Regulatory Intervention Crosses Major Threshold
In his Twitter thread, Allaire pointed out that Circle, along with its partner Coinbase, was obligated by the Bank Secrecy Act (BSA) to take steps to block customers from transacting with the sanctioned addresses or face charges that could lead to 30 years in prison.
According to Allaire, the measures OFAC took against Tornado Cash broke significant regulatory grounds in the history of the internet and crypto finance. Never before has a major government agency forced organizations to block or limit the functions of open-source software protocols on the web.
In Allaire’s view, OFAC’s actions raised questions about the future of privacy and security on the internet, as well as the future of cryptocurrency.

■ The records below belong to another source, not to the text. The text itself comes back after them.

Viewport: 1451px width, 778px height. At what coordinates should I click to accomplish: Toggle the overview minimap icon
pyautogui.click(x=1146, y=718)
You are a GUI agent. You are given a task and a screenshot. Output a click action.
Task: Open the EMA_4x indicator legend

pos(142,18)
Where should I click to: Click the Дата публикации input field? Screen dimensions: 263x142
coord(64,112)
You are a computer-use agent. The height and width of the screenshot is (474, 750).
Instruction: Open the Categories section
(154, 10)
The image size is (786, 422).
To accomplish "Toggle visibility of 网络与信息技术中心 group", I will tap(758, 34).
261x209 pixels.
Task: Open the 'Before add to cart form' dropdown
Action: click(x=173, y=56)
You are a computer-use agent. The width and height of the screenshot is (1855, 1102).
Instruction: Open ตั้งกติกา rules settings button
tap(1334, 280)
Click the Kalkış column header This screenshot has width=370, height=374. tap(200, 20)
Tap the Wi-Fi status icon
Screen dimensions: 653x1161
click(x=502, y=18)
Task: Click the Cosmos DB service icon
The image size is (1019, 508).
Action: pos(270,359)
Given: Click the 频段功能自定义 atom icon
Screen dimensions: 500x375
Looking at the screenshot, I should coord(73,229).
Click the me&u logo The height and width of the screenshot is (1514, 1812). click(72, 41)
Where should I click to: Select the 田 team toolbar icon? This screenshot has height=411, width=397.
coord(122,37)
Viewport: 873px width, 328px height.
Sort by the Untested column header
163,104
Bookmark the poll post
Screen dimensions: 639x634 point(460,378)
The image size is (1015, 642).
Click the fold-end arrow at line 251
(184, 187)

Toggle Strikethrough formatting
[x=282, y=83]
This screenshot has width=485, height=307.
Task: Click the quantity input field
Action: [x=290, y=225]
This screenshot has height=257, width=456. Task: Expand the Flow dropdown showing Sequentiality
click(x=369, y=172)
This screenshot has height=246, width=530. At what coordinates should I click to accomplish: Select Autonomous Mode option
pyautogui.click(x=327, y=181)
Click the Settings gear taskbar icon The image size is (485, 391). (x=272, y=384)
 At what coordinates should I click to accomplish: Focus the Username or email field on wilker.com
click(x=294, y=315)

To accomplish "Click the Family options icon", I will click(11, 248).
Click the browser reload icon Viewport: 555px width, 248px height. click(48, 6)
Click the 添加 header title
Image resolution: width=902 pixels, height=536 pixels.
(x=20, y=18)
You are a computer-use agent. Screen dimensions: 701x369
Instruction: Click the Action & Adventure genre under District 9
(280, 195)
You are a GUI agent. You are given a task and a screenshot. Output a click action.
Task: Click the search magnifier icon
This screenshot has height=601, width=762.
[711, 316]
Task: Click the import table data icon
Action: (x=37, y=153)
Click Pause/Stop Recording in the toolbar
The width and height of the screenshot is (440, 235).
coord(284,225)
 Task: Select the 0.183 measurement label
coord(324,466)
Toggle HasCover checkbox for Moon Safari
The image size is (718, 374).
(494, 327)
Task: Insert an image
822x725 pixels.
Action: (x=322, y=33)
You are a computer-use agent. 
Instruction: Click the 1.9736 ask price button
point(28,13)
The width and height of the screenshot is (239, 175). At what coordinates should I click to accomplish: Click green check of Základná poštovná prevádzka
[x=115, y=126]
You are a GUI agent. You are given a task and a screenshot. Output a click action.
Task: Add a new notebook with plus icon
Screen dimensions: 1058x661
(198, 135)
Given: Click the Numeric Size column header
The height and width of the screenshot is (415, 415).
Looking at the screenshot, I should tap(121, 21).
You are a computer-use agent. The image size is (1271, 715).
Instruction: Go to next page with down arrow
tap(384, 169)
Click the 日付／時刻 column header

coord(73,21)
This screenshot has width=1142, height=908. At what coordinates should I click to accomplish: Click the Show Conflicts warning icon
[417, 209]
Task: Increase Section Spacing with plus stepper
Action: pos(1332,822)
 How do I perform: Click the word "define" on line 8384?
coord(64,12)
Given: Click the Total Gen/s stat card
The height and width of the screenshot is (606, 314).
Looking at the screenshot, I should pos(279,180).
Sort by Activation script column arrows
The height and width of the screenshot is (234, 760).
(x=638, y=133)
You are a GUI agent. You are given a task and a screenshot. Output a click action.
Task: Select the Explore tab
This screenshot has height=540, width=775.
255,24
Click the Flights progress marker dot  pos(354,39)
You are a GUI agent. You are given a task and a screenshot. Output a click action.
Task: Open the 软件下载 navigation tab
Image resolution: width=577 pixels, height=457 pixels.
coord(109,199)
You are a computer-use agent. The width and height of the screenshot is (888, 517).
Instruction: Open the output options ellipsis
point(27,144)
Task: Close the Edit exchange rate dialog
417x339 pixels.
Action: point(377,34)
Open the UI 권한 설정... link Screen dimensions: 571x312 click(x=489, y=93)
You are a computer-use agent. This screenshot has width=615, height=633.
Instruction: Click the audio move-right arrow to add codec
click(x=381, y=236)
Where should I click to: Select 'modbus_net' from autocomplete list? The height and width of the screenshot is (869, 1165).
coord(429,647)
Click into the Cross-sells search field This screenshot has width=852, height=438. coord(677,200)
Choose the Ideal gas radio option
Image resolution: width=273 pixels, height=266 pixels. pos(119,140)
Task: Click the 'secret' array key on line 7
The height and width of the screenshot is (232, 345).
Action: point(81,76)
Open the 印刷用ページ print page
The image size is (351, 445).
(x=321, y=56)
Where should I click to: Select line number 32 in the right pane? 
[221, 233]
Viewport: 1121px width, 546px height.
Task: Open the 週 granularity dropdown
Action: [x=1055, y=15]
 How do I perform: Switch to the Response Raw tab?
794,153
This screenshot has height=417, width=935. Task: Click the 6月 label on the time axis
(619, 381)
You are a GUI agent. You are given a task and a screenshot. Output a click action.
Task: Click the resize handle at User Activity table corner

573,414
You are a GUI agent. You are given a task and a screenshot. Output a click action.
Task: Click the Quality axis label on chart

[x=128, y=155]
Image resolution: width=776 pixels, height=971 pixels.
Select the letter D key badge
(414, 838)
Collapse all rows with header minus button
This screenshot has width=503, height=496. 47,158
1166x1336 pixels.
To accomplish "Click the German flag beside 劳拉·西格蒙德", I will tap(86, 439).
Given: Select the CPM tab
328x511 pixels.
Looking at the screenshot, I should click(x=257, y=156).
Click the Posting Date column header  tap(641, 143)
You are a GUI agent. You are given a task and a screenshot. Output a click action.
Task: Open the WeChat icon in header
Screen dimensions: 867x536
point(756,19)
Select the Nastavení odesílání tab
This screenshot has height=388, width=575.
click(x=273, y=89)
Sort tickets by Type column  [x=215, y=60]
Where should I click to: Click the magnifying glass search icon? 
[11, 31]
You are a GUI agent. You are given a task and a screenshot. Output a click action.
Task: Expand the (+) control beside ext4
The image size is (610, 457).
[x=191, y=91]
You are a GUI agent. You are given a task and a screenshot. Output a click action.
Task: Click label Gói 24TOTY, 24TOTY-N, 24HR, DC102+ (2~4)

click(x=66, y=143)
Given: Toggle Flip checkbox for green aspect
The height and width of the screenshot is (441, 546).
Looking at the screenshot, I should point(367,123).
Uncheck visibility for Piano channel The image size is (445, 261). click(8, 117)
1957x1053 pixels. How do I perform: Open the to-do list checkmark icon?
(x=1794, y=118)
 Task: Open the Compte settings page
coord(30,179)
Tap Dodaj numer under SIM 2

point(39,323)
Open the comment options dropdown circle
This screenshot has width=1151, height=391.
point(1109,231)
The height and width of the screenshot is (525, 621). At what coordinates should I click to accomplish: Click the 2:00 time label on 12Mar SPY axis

The Responsibility of Trust
In a separate blog post, the Circle CEO admitted that complying with OFAC’s directive to cut off USDC access to the sanctioned Tornado Cash addresses presented a moral quandary for digital asset service providers. According to him, while compliance with the law to stop criminal activity was proper, it inadvertently compromised the crypto industry’s core belief in privacy, trust, and personal security.
Allaire pointed out that the rapid development of self-governing, open-source protocols powered by blockchain and crypto was proving to be a formidable challenge to regulatory authorities around the world, leading to often blunt and ineffectual policies to govern the space.
In his Twitter thread, Jeremy Allaire promised to rally leaders and influential figures in the crypto space to help formulate legal frameworks and policies that will protect the privacy and security of users while upholding financial integrity on DeFi protocols.
An Uncertain Future Looms for Tornado Cash Users
Tornado Cash is one of the most popular crypto mixers. However, the platform often finds itself at the heart of controversy whenever a decentralized finance (DeFi) platform gets hacked by malicious actors. These attackers often use the platform to obfuscate the origins of their ill-gotten loot.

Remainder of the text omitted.